On Jul 10, 9:54 am, "Juan R." González-Álvarez
<juanREM...@canonicalscience.com> wrote:
Quote:
Dono wrote on Thu, 10 Jul 2008 09:52:26 -0700:

No one confused the hamiltonian with the lagrangian (not even you,

(...)

Eric confounded both, wrote H = L in previous message and did incorrect
claims about a blog article. You also did Smile

Oh I'm sorry, are the big words and complicated symbols confusing you?
Here - Eric will help you past those little stumbling blocks that make
science so difficult.

The Lagrangian for a classical system is defined to be T - V.

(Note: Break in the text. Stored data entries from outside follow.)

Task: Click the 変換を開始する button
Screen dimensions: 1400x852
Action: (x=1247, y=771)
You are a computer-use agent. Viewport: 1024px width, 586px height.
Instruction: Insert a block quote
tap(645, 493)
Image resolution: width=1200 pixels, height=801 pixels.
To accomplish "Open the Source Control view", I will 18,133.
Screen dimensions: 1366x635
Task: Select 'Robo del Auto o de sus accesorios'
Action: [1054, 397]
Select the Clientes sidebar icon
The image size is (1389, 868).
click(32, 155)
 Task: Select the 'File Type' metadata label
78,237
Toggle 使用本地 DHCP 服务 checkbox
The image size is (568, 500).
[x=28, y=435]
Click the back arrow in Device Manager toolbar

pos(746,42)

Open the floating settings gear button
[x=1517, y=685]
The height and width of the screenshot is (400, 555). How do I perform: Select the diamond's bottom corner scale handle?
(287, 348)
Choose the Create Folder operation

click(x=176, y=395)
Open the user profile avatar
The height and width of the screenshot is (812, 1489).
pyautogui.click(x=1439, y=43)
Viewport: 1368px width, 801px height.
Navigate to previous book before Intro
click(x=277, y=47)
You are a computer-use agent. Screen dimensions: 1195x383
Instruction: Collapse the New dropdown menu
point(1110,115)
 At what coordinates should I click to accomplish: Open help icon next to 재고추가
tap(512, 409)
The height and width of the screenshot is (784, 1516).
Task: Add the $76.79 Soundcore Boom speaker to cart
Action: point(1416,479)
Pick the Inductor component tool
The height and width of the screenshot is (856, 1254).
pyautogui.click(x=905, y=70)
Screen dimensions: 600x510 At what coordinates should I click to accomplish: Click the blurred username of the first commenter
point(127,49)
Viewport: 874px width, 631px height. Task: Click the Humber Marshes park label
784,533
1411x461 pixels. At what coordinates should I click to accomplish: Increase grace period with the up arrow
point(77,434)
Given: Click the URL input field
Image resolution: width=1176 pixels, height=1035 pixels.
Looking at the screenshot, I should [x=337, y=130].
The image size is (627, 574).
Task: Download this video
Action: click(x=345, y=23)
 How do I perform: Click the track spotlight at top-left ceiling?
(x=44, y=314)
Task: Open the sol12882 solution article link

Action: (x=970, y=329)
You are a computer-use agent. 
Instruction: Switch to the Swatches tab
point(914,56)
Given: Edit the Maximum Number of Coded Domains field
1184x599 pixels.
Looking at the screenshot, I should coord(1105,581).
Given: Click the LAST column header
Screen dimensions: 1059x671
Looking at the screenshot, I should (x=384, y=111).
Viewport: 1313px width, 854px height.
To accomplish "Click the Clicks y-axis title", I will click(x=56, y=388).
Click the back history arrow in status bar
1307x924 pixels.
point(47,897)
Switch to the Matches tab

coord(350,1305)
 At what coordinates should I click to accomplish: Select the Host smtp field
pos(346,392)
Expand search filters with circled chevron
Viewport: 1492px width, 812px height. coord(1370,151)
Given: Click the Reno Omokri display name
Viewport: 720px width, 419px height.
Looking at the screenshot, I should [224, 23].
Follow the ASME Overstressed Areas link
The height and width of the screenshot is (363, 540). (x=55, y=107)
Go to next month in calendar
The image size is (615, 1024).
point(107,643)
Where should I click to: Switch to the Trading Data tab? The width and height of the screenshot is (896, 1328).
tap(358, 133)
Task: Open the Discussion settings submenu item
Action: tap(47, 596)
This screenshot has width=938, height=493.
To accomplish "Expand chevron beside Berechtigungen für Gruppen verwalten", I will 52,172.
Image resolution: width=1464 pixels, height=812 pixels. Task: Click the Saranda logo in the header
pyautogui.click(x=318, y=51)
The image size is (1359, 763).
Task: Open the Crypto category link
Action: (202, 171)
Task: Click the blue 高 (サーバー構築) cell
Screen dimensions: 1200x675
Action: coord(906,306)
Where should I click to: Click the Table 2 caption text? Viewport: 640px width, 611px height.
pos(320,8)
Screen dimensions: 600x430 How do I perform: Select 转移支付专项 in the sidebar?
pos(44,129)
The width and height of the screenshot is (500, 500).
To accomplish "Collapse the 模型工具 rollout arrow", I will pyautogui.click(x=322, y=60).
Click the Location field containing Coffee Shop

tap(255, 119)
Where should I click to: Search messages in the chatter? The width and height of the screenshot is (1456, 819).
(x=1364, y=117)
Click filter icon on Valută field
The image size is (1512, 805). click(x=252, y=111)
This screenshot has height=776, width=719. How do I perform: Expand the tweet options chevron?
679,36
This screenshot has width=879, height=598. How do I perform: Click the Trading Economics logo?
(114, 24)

Are you following me? Good.

The Hamiltonian for a classical system is defined to be T + V.

Now take a minute to relax, because this is where the magic happens
and you don't want to miss it!

When V = 0 ... H and L are the same. Isn't that fuckin' amazing?

And where did I get the value for L? Well - it was right there on your
blog. Sure I could have referenced Goldstein, Symon, Jackson, Misner /
Thorne / Wheeler, Carroll, or even Wiki-fucking-pedia.

However those references just lacked the certain something extra I get
by shoving your micro thought back in your face.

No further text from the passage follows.